**Your goal:**
Look through the data below and extract, unchanged, the lines from the one that contains "Select lap 12 time 1:15.4" to the one that contains "This screenshot has width=535, height=511.", both included.

(Items from a data source)
———

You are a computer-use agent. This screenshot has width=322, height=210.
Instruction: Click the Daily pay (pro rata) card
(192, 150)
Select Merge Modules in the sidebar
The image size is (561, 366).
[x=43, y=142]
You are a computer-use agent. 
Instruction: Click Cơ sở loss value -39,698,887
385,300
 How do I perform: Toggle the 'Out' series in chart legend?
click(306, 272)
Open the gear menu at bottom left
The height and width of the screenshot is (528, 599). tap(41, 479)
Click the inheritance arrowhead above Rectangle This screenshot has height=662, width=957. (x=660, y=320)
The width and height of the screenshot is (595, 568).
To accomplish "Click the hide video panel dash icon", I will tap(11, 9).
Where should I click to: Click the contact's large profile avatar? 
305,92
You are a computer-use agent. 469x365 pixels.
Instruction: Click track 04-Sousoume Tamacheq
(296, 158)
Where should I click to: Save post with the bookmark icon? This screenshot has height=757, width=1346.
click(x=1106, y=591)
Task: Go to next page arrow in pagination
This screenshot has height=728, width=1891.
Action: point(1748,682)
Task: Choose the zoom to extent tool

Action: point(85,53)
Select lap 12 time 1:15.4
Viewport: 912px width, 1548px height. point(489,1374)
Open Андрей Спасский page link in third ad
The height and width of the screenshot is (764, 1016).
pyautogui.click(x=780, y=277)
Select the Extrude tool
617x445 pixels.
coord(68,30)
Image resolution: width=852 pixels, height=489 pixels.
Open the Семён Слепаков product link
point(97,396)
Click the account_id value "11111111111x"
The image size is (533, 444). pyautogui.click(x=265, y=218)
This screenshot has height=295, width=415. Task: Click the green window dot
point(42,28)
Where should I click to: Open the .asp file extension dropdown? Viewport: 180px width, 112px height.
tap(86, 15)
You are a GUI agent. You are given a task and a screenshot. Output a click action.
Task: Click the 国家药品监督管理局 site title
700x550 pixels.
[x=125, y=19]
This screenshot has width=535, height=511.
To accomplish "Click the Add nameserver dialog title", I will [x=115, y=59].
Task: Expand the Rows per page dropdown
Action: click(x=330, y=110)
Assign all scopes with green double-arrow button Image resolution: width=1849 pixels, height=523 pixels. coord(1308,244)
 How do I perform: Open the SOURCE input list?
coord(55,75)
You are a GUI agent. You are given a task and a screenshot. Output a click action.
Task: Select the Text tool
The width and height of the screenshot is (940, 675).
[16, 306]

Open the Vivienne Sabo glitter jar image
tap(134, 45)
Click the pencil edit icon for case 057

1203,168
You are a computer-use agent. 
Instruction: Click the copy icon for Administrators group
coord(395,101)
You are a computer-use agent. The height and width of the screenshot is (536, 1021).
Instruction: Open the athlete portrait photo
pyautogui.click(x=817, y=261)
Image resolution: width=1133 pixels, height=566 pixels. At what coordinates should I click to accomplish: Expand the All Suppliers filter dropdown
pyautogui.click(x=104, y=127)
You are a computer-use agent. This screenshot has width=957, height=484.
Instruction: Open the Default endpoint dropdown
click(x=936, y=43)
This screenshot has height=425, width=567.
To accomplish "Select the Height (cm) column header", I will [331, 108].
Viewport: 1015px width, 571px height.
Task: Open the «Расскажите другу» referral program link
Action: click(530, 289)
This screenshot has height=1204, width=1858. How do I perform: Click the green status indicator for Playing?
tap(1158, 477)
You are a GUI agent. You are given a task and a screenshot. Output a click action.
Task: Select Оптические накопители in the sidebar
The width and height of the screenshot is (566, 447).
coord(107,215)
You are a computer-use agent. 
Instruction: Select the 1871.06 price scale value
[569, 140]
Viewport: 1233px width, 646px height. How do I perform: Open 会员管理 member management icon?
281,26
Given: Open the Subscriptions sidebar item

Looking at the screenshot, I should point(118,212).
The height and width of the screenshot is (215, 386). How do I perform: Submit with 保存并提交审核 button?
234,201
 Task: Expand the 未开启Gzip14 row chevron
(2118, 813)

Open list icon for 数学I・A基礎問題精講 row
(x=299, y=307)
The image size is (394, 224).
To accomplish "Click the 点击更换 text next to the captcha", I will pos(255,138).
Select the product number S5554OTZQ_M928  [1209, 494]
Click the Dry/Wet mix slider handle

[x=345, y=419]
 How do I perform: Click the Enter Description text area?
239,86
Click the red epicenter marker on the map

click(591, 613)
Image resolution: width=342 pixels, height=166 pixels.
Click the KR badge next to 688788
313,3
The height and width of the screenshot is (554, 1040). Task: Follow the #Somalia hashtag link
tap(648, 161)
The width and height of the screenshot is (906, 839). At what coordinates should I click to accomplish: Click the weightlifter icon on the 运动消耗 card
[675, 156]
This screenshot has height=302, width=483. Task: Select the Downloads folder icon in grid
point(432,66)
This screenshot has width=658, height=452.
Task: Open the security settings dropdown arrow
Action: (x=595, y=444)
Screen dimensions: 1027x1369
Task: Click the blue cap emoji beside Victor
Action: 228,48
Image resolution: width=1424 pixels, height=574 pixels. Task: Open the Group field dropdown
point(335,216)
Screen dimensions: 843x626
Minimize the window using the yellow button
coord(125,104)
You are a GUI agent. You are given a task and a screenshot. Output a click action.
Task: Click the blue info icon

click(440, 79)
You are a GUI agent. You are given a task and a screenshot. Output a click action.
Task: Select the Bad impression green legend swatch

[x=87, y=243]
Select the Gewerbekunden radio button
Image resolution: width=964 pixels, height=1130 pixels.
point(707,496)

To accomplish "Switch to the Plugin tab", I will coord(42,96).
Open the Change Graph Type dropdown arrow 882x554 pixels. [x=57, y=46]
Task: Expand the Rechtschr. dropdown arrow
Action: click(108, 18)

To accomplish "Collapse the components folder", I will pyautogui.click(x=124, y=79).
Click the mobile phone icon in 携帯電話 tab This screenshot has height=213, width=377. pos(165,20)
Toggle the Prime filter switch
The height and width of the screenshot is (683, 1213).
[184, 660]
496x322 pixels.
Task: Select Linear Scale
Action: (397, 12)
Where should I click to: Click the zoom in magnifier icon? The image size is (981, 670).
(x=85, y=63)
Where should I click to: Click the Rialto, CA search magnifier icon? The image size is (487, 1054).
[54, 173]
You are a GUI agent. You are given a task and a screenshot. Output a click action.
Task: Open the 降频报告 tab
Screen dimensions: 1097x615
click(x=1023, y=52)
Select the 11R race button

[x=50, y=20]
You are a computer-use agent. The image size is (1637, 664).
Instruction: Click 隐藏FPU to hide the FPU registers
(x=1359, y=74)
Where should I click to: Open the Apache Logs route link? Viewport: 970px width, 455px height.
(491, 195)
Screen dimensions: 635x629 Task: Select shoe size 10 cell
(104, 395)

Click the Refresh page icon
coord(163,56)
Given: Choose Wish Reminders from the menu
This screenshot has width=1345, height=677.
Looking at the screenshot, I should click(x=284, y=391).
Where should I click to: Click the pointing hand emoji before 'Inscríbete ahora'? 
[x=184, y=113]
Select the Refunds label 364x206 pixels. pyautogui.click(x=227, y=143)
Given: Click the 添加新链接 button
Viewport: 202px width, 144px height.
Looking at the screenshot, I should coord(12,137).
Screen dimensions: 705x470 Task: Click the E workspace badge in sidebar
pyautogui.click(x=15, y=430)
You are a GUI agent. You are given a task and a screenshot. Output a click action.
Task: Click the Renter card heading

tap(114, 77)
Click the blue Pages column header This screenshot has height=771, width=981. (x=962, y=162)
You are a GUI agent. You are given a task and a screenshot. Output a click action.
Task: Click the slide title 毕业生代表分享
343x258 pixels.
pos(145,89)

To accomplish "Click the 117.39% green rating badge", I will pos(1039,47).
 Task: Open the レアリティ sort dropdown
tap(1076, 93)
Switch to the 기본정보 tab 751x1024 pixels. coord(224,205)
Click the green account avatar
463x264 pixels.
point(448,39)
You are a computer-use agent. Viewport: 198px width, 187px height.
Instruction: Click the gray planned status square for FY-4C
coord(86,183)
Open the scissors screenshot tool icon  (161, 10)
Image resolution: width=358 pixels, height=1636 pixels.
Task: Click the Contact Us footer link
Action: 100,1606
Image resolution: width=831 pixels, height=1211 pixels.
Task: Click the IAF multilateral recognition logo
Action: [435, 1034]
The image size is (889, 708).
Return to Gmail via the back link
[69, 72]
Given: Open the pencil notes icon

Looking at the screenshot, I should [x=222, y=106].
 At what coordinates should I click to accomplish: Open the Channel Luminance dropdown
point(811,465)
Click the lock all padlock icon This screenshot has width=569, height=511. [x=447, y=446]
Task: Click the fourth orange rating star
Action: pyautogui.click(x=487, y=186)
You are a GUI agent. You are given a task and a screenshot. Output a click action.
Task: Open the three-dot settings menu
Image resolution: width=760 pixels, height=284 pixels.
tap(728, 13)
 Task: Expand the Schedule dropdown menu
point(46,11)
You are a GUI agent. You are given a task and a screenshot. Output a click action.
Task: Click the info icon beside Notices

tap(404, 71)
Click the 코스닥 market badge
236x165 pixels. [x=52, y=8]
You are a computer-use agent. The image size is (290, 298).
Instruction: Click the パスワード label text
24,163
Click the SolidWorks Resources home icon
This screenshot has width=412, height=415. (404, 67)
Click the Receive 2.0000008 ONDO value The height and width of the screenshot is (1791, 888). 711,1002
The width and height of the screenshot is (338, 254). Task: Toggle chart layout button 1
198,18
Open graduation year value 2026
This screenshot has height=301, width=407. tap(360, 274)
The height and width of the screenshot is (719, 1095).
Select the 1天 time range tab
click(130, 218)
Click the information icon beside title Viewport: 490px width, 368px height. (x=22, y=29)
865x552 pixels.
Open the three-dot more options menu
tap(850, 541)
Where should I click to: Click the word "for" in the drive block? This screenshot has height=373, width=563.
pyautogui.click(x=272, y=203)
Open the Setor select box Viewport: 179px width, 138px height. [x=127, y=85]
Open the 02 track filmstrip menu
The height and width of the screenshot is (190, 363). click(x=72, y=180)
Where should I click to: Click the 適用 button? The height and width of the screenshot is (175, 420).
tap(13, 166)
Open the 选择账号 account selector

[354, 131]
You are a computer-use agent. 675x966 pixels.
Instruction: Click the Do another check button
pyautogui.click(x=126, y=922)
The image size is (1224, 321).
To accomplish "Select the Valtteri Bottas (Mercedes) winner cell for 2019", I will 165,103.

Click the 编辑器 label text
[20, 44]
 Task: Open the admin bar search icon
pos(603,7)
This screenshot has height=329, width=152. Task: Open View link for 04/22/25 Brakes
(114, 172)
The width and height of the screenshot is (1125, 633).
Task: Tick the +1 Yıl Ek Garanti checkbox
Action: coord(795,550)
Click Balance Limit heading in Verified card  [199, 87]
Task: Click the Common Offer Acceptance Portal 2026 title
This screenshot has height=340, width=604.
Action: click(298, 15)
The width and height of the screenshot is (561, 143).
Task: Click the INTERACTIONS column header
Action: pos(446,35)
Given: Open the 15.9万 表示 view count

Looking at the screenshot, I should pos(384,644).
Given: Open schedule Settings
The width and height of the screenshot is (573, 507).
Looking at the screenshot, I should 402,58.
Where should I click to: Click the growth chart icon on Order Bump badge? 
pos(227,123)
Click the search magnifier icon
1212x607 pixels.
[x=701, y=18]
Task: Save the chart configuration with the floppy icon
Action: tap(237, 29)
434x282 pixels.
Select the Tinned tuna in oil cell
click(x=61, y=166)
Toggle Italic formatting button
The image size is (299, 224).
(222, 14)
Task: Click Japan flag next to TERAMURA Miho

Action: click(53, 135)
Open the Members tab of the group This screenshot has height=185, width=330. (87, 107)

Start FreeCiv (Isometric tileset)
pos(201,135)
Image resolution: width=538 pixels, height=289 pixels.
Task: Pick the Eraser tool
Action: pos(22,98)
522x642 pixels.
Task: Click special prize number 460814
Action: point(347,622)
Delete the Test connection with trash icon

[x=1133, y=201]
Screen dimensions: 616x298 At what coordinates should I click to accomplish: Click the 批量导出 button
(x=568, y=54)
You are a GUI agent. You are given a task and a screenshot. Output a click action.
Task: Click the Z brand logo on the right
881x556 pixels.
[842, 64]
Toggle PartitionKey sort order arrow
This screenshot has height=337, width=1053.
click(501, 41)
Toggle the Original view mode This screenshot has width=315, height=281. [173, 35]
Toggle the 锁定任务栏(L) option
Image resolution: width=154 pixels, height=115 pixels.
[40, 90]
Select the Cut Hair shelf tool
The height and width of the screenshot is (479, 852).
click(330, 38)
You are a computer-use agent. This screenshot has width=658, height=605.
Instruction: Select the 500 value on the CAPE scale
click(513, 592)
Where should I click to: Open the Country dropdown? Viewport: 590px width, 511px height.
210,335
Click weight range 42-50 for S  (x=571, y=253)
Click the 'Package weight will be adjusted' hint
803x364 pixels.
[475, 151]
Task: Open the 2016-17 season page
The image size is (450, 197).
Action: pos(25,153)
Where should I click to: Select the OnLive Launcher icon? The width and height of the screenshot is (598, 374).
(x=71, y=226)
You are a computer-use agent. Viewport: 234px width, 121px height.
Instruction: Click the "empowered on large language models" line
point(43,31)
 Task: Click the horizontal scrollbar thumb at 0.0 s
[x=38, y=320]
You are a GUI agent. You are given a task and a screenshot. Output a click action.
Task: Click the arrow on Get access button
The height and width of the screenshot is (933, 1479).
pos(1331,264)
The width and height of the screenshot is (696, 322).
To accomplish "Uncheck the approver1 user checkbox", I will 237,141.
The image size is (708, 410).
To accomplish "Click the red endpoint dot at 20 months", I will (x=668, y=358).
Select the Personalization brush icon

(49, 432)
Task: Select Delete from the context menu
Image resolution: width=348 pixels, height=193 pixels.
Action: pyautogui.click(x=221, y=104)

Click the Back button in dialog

———

**Problem solution:**
Select lap 12 time 1:15.4
Viewport: 912px width, 1548px height. point(489,1374)
Open Андрей Спасский page link in third ad
The height and width of the screenshot is (764, 1016).
pyautogui.click(x=780, y=277)
Select the Extrude tool
617x445 pixels.
coord(68,30)
Image resolution: width=852 pixels, height=489 pixels.
Open the Семён Слепаков product link
point(97,396)
Click the account_id value "11111111111x"
The image size is (533, 444). pyautogui.click(x=265, y=218)
This screenshot has height=295, width=415. Task: Click the green window dot
point(42,28)
Where should I click to: Open the .asp file extension dropdown? Viewport: 180px width, 112px height.
tap(86, 15)
You are a GUI agent. You are given a task and a screenshot. Output a click action.
Task: Click the 国家药品监督管理局 site title
700x550 pixels.
[x=125, y=19]
This screenshot has width=535, height=511.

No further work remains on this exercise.